In the previous chapter, we mentioned that interventions can be targeted at two different levels: to prevent a process from occurring or to maintain the process but improve it to avoid the undesirable outcomes. While this is a useful way to frame what it is you are trying to interrupt with an intervention, in reality this is an oversimplification. Before we explore feasibility and effectiveness of different interventions in the following sections, we return to the examples of archetypes, applied to issues around synthetic fertilizer use and exports of European food to illustrate possible interventions. Mapping out archetypes aids in seeing where interventions would actually address the problems and can also provide insight into potential trade-offs or unintended consequences related to these interventions. These two examples show the archetypes, along with the locations of potential interventions.

5.2 Evaluating interventions

Types of interventions

For each of the 22 processes, we produced a sample set of interventions. First, we researched general mechanisms for creating change that are already within the realm of what organizations can work on to create change in the European food system, though this list is by no means exhaustive. The interventions fall into one of the following categories of activities we define.

  • Lobbying within Europe
  • Campaigning for legislation
  • Putting political pressure directly on delegates/leaders
  • Working in a coalition of NGOs
  • Funding and publishing research 
  • Consumer awareness campaigns
  • Endorsing other companies, NGOs, etc.

Work instructions –
**A.** From the interventions passage, pull out the portion that begins at the words "For each of" and stops after the words "companies, NGOs, etc.".
**B.** List every category of activities into which the interventions fall, as given in the interventions passage.
**C.** State whether each statement agrees with the interventions passage, answering yes or no and quoting the words that decide it: (i) A sample set of interventions was produced for each of the 22 processes. (ii) The list of general mechanisms for creating change is complete. (iii) Mapping out archetypes can give insight into trade-offs related to interventions.

Dataset records –
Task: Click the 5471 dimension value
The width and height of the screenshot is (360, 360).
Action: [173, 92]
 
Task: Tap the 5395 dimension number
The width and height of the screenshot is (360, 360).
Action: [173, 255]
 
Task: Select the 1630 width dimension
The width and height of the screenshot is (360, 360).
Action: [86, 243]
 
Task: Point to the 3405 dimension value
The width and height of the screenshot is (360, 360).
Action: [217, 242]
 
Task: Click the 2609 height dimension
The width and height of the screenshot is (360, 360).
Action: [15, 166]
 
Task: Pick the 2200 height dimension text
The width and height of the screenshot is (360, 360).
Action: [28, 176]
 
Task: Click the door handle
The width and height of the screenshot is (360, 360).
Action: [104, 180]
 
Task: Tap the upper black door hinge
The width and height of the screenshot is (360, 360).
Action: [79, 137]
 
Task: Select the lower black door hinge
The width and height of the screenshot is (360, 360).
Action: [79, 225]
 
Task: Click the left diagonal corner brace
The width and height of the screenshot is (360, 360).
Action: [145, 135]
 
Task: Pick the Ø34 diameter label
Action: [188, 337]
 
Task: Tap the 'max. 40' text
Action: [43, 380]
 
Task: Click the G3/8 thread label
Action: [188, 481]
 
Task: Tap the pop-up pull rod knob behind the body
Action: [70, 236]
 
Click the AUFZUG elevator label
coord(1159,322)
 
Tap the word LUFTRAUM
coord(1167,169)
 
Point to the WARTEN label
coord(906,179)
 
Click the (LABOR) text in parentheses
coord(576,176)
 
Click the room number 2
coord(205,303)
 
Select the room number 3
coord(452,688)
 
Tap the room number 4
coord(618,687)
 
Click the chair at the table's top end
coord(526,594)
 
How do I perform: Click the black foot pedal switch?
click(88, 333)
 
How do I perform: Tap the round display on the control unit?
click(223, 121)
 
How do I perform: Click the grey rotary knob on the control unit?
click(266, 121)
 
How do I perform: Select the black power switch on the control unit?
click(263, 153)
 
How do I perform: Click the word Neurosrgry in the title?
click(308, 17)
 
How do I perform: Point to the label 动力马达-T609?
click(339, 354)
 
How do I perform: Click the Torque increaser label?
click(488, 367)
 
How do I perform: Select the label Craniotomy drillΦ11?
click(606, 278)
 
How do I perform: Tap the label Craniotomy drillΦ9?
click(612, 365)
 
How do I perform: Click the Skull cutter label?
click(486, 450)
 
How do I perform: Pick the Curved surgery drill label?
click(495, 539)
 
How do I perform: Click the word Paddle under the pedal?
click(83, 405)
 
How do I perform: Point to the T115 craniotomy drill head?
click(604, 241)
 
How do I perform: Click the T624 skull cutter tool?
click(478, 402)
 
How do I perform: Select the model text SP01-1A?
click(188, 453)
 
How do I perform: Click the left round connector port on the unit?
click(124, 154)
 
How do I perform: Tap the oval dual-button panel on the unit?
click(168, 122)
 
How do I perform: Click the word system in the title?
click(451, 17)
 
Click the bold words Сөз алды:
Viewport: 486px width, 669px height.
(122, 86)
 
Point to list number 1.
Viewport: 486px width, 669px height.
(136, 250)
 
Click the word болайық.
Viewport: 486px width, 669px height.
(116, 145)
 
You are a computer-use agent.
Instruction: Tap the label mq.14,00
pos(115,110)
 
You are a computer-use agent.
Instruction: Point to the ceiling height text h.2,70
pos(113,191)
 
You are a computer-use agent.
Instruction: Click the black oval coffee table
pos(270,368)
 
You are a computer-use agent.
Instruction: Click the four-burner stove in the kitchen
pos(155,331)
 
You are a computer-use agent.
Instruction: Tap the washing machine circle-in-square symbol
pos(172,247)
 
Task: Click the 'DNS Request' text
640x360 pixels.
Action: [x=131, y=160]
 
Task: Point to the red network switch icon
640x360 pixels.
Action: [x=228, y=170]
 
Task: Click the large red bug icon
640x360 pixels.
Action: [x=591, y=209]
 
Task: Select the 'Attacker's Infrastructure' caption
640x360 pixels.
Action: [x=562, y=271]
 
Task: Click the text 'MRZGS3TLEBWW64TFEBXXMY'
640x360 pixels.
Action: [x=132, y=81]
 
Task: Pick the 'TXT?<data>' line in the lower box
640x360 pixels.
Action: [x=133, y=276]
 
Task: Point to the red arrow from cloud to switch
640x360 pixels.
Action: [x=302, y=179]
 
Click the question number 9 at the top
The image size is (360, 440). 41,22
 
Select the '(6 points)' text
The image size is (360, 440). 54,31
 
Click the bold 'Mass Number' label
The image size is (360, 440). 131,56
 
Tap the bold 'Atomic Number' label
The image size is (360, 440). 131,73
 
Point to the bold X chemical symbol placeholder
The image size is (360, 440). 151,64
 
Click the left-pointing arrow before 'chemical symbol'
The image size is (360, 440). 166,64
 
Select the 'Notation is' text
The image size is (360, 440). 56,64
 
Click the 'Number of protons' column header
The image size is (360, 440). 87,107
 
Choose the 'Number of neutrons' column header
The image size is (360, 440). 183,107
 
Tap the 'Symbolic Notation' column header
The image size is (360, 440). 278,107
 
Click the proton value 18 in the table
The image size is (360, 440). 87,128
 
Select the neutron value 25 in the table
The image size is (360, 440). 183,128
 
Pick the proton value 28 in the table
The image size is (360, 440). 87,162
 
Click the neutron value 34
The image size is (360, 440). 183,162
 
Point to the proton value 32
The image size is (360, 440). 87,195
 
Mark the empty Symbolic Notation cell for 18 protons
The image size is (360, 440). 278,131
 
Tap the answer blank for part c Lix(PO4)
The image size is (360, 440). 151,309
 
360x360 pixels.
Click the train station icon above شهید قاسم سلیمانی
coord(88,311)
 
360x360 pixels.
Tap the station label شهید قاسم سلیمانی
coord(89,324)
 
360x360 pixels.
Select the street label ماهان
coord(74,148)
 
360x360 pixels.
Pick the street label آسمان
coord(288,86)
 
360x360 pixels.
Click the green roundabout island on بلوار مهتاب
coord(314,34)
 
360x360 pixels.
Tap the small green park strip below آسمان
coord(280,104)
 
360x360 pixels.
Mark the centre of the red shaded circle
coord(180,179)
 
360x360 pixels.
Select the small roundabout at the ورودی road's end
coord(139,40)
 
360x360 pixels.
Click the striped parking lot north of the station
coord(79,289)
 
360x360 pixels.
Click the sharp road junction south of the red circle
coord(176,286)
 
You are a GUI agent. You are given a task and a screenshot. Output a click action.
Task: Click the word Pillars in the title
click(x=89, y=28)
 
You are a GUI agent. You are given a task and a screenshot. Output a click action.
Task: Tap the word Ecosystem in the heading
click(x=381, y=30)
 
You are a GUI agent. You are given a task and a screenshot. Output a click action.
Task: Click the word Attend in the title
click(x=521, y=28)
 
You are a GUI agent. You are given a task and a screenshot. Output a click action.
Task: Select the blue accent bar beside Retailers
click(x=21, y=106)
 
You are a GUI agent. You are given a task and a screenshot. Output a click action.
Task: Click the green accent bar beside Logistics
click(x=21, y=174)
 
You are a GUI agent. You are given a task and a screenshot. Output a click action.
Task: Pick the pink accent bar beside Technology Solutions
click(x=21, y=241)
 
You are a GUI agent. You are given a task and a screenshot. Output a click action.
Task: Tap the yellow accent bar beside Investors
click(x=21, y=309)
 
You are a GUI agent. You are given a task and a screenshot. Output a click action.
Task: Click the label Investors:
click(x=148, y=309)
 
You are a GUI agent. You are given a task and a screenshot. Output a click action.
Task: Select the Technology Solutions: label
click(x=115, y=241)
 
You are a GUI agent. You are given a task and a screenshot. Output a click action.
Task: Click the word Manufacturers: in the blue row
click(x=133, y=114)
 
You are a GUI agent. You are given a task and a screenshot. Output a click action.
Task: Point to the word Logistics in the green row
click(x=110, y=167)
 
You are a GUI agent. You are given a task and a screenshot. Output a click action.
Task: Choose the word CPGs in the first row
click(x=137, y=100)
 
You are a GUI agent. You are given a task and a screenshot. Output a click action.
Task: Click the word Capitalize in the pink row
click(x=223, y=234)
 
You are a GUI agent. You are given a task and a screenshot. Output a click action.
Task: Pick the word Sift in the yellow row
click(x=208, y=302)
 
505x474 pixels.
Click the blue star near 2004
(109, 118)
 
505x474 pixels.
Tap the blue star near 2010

Task-by-task answers –
**A.**
For each of the 22 processes, we produced a sample set of interventions. First, we researched general mechanisms for creating change that are already within the realm of what organizations can work on to create change in the European food system, though this list is by no means exhaustive. The interventions fall into one of the following categories of activities we define.

  • Lobbying within Europe
  • Campaigning for legislation
  • Putting political pressure directly on delegates/leaders
  • Working in a coalition of NGOs
  • Funding and publishing research 
  • Consumer awareness campaigns
  • Endorsing other companies, NGOs, etc.

**B.**
- Lobbying within Europe
- Campaigning for legislation
- Putting political pressure directly on delegates/leaders
- Working in a coalition of NGOs
- Funding and publishing research
- Consumer awareness campaigns
- Endorsing other companies, NGOs, etc.

**C.**
(i) Yes: "For each of the 22 processes, we produced a sample set of interventions."
(ii) No: "this list is by no means exhaustive"
(iii) Yes: "can also provide insight into potential trade-offs or unintended consequences related to these interventions"